### [BRIEF]
Rewrite the entries below, changing every "screenshot" to "screen capture" and leaving all else as it is. Omit the pictures.

(Entries from a dataset)
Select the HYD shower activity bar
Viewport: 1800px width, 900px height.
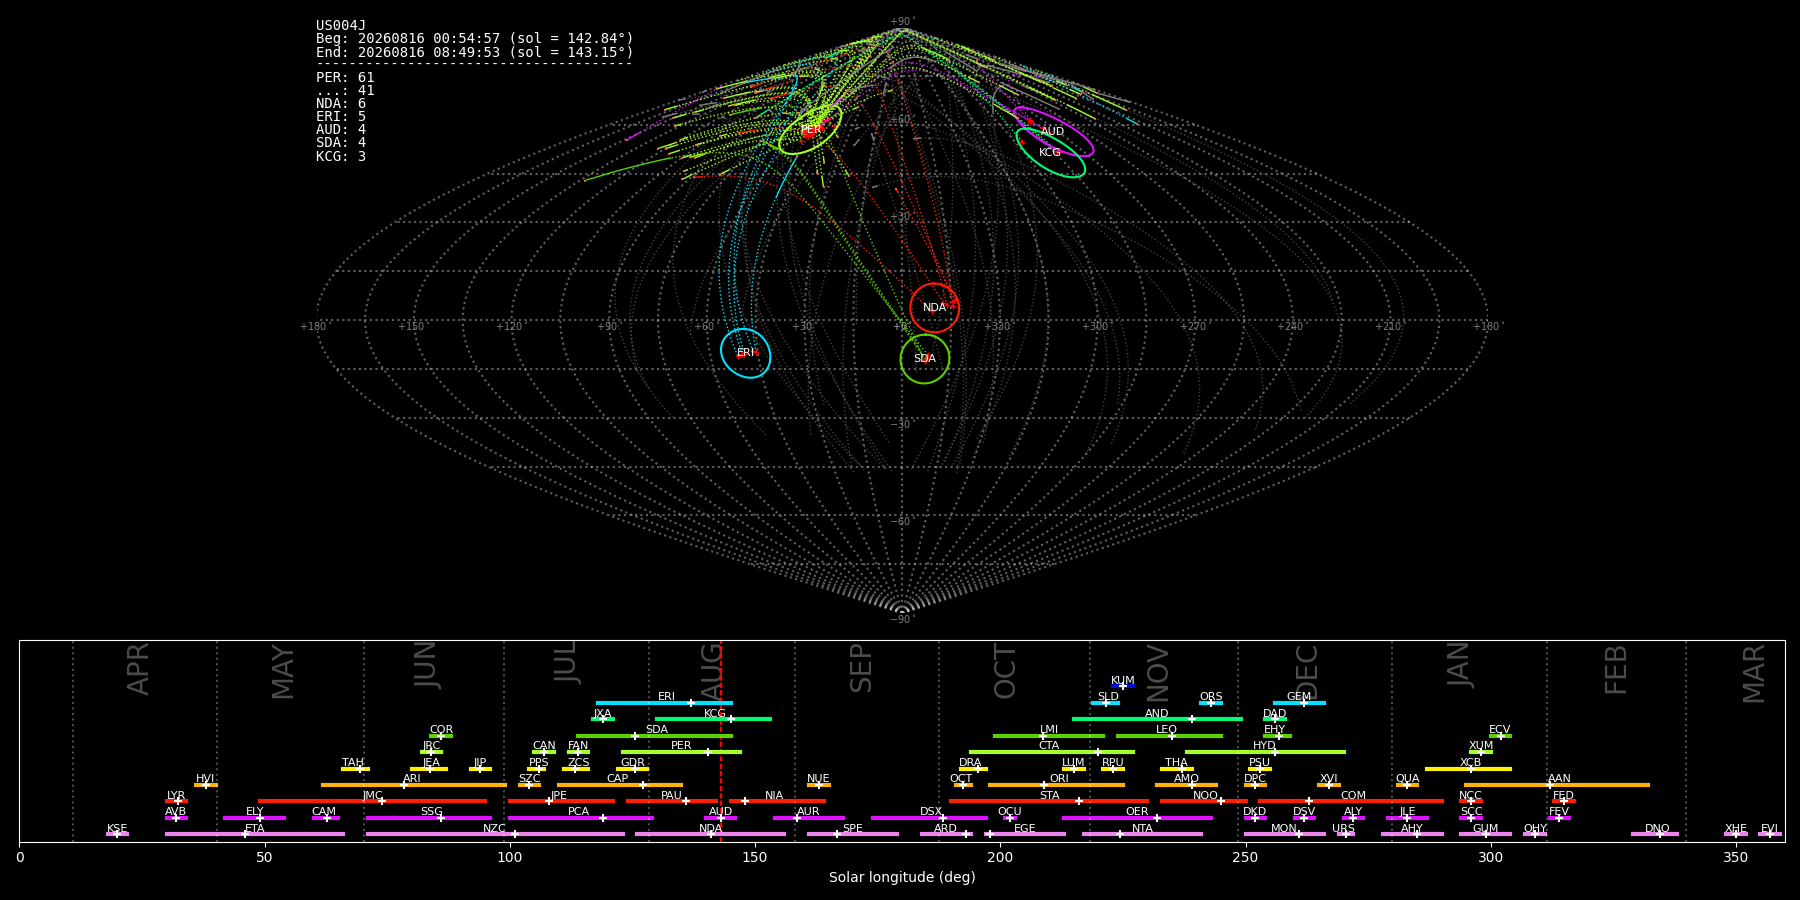pyautogui.click(x=1265, y=752)
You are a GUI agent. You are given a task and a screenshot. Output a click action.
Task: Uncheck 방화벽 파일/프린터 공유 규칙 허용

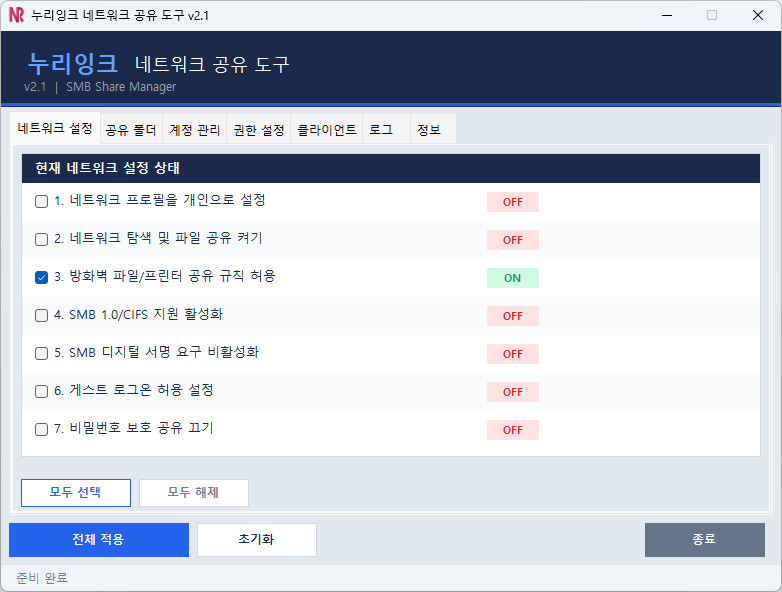[42, 277]
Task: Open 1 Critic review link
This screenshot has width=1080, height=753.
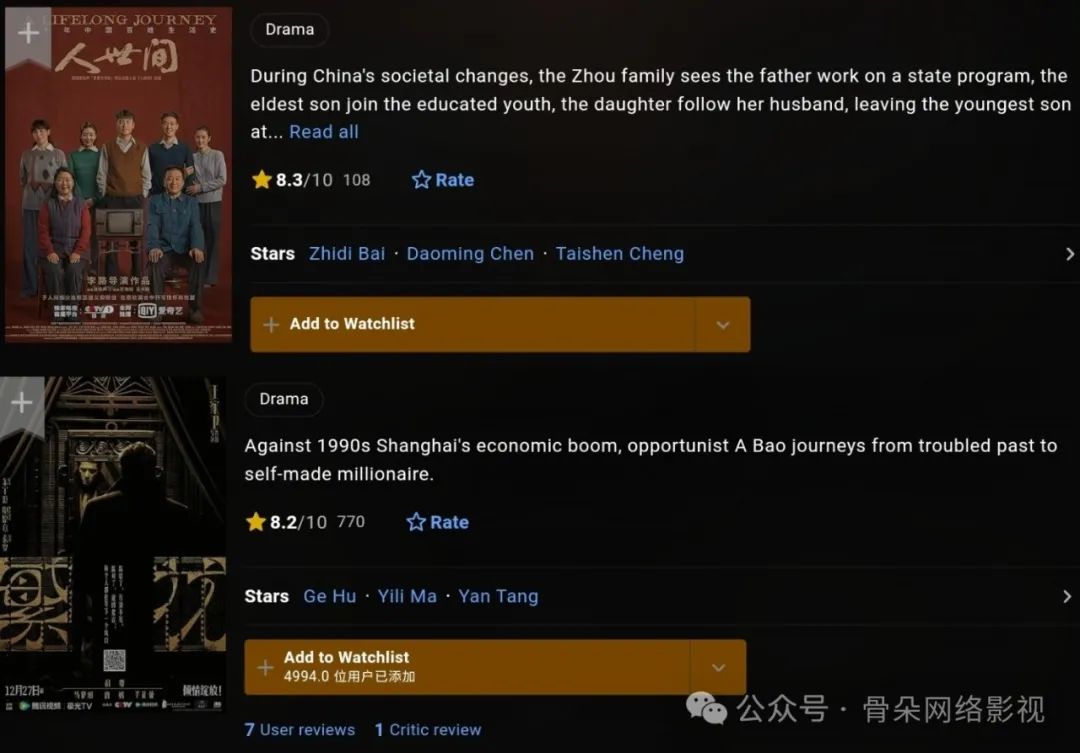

### [RESULT BELOW]
Select the HYD shower activity bar
Viewport: 1800px width, 900px height.
pyautogui.click(x=1265, y=752)
You are a GUI agent. You are given a task and a screen capture. Output a click action.
Task: Uncheck 방화벽 파일/프린터 공유 규칙 허용

[42, 277]
Task: Open 1 Critic review link
This screen capture has width=1080, height=753.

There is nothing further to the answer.